「機会があったらまた対戦しよう。今度は、そうだな……"楽しむテニス"で」

握手を終えた幸村くんがベンチに戻ってくる。応援席の最前列まで来ていた私は、歩いてくる彼と正面から目があった。いつも彼が私と目を合わせるといつもするように、私は彼に向けて微笑んだ。彼は驚いたのだろうか、大きく目を見開き、笑い返してくれた。しかしその笑みはいつもと異なり、どこかぎこちない。

閉幕式が終わり、私は会場の出口で部員たちが出てくるのを待つ。見たことがないユニフォームを来た中学生たちを大勢見送ってしばらくすると現れた芥子色の集団を見て、私は座っていた公園のベンチから立ち上がった。
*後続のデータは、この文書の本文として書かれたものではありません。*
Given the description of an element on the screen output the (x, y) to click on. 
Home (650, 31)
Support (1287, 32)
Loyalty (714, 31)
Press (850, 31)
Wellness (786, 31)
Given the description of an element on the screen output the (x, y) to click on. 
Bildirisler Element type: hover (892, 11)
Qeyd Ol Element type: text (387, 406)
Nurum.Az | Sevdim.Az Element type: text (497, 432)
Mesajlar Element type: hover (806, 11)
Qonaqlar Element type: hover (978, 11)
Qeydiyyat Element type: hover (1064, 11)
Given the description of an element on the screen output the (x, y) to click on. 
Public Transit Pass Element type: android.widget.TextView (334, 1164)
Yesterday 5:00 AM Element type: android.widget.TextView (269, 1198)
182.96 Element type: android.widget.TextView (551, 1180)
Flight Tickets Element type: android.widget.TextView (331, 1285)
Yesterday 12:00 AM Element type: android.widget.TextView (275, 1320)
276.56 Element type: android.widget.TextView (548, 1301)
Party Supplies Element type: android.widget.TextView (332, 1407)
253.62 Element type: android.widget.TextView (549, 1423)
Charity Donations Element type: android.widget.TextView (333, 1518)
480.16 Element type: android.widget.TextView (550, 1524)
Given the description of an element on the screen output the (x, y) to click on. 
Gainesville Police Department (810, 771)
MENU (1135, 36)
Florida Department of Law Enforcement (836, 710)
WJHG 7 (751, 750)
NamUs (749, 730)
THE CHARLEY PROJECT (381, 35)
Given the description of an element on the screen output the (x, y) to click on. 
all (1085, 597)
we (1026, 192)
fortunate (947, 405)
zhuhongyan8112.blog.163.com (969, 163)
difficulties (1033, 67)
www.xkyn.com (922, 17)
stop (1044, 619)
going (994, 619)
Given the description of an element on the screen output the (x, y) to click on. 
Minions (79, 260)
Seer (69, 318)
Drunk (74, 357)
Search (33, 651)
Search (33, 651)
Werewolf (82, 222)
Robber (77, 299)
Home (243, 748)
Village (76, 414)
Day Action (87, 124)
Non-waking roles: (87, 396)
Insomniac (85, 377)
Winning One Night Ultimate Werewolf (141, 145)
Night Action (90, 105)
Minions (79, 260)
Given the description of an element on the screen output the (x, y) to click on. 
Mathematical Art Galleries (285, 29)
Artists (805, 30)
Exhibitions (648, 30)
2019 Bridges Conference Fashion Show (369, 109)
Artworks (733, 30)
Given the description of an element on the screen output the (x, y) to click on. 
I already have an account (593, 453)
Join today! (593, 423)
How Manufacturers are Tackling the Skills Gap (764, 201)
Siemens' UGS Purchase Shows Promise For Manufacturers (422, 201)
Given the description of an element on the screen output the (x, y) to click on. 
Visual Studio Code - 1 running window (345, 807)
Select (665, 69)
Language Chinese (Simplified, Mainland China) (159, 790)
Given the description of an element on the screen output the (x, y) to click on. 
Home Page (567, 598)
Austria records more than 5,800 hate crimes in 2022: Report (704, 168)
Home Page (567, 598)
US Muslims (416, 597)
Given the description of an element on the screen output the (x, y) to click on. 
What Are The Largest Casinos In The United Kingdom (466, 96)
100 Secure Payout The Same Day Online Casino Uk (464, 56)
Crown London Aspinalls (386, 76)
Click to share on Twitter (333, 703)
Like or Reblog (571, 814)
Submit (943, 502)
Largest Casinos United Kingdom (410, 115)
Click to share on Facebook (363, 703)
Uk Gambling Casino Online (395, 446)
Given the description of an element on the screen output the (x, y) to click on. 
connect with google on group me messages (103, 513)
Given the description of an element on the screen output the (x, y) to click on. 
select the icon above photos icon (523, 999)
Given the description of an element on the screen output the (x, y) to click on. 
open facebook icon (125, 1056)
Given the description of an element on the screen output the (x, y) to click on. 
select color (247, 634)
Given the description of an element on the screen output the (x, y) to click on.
最初に目があったのは、あの二年生の子だった。昨日も今日もとてもテニスとは思えないくらい恐ろしい試合をしていたはずなのに、とてもケロリとした表情の彼は、私を見てはっとしたような表情をしたあと、すぐに明るい笑みを浮かべ、隣を歩いていた背の高いレギュラー部員(多分F組の人だ)の腕をぐいぐい引っ張った。つられた私の方を見たF組の彼は、後ろを歩いていた幸村くんに何か一言言ったようだった。

幸村くんがはっとしたようにこちらを見た。目が合う。他の部員が各々幸村くんに何かを言ってその場を通り過ぎて行っても、幸村くんはこちらを見たままその場を動かなかった。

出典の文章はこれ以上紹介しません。